The company is focusing on increasing its oil and gas production outside of Russia, due in part to the country’s onerous taxation regime. It has major projects in Kazakhstan and Azerbaijan, as well as development efforts in Venezuela, Iran and Saudi Arabia.

And it is investing heavily in refining capacity within Russia. Faced with high taxes on crude production and growing demand for petroleum product in the country, refining and marketing is an increasingly profitable side of the business, Mr. Fedun said.
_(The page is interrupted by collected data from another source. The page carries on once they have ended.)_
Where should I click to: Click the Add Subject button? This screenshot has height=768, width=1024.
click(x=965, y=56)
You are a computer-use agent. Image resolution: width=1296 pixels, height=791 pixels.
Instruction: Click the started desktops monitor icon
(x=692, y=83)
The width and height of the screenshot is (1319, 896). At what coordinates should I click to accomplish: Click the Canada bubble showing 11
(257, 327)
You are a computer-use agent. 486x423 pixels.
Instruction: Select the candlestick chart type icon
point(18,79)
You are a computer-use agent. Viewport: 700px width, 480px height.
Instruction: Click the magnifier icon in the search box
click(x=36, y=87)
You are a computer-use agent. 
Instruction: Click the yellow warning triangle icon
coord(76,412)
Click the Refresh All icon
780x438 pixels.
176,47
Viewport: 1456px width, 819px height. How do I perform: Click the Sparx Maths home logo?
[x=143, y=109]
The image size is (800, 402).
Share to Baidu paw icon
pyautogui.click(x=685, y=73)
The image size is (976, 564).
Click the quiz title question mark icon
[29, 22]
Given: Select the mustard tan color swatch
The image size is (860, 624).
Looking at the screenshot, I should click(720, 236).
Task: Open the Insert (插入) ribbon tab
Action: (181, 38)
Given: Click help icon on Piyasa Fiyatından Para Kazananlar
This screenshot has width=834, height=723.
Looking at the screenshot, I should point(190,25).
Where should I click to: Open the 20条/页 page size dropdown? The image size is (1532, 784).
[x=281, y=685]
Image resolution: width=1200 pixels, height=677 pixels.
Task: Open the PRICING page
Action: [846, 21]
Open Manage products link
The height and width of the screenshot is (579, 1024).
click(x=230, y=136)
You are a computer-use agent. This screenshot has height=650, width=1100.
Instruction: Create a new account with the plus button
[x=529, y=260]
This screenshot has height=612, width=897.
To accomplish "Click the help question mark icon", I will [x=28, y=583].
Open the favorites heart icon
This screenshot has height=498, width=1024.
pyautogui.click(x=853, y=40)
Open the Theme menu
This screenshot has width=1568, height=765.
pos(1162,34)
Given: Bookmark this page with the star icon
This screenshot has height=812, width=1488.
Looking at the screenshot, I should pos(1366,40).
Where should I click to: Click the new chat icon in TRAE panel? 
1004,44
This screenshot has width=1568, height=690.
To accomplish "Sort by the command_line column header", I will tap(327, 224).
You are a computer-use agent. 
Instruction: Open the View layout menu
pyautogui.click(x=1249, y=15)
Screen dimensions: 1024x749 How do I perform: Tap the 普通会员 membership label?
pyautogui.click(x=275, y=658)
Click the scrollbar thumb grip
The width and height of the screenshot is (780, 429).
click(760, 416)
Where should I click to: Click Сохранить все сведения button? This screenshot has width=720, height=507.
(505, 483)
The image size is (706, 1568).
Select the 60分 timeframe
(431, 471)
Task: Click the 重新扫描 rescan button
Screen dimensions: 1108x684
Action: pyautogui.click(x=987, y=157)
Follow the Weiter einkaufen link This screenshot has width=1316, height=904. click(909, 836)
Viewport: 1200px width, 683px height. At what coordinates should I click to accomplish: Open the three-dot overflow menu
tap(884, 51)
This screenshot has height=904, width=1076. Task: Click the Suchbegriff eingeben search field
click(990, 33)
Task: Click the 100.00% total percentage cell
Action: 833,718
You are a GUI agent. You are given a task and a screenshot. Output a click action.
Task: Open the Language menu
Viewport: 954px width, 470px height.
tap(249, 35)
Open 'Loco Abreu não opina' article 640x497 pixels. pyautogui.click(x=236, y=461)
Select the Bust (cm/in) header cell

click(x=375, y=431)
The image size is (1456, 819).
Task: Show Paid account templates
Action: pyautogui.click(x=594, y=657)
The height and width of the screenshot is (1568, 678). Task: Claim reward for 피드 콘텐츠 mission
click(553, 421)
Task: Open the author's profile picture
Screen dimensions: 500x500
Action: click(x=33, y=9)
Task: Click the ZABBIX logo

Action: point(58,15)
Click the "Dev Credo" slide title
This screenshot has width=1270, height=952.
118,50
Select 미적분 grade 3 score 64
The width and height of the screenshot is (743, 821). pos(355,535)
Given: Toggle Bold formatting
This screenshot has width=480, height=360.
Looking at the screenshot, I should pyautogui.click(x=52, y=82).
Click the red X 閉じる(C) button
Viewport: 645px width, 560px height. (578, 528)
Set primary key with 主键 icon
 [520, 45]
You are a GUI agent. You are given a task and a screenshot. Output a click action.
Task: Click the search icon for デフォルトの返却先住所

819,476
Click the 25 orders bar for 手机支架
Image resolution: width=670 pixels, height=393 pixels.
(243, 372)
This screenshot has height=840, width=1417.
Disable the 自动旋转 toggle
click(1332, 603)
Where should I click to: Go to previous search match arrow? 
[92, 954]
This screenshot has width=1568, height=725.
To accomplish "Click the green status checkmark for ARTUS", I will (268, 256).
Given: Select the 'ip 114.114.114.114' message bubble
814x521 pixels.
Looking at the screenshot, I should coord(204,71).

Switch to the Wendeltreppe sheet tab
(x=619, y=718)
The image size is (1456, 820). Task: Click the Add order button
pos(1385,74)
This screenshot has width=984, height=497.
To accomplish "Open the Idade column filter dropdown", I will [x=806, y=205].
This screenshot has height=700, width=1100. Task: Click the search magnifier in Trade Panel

Lukoil is also eyeing some major investments in refining and marketing in foreign downstream markets, including North America. So far, the company has been limited to gasoline stations in Europe and the United States, but is keen to purchase refining operations.

Mr. Fedun said downstream assets have been priced too high because profit margins had been attractive. Now that they’re lower on the refining and marketing end of the business, Lukoil expects to be an acquirer.

Still, Mr. Nesterov suspects the Russian company was stymied by more than just market conditions — he doubts U.S. and European politicians will welcome with open arms a Russian company into such a key sector.

*****

Lukoil at a glance

$68-billion

Projected 2006 revenue (in U.S. dollars) versus $34-billion in 2004

$7.8-billion

Projected 2006 profit versus $4.3-billion in 2004

20.36 billion

Reserves of barrels of oil equivalent, a reserves-to-production ratio of 24.3 years

26.6 trillion

Reserves of cubic feet of gas, a reserves-to-production ratio of 126 years

No. 2

Among non-state companies world wide, reserves are second only to Exxon Mobil

Largest shareholders

Houston-based ConocoPhillips is Lukoil’s largest shareholder, with 20 per cent. Other major shareholders include company founders Vagit Alekperov, Leonid Fedun and Nikolai Tsvetkov.Foreign operations

Lukoil has major projects in Kazakhstan and Azerbaijan and is exploring developments in Iran, Saudi Arabia and Venezuela. It has refineries in Ukraine and Bulgaria. In the United States, Lukoil has 2,000 gas stations in 13 states.